WORK TASK. Repeat the data word for word. Do not include the pictures.

PROVIDED ENTRIES.
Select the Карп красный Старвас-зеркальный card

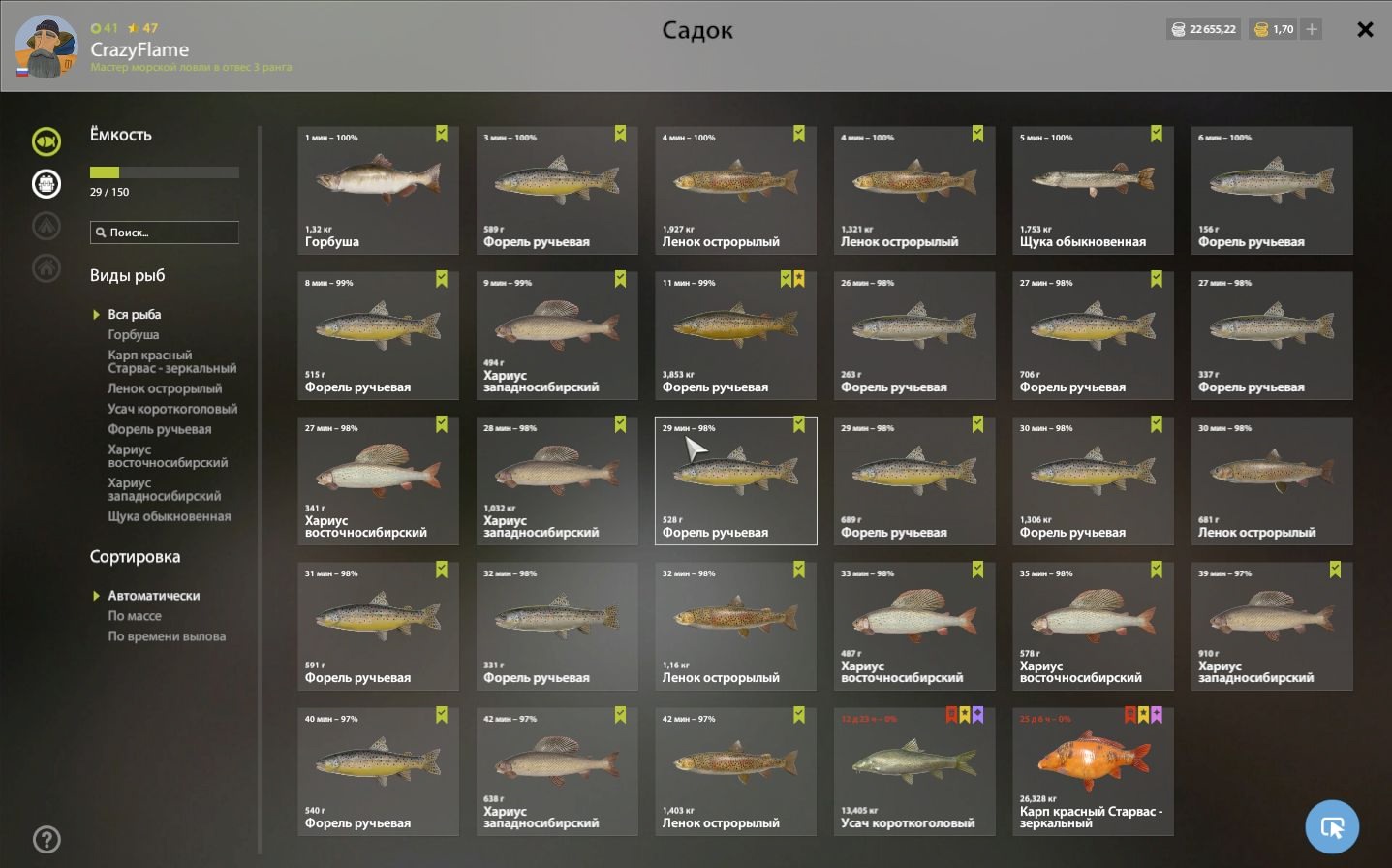1093,771
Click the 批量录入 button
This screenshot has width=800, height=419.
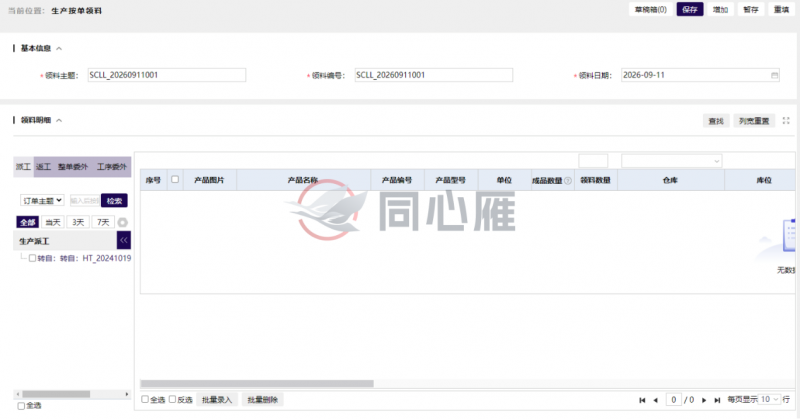217,400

COMPLETED EXERCISE.
Select the Карп красный Старвас-зеркальный card

1093,771
Click the 批量录入 button
This screenshot has width=800, height=419.
217,400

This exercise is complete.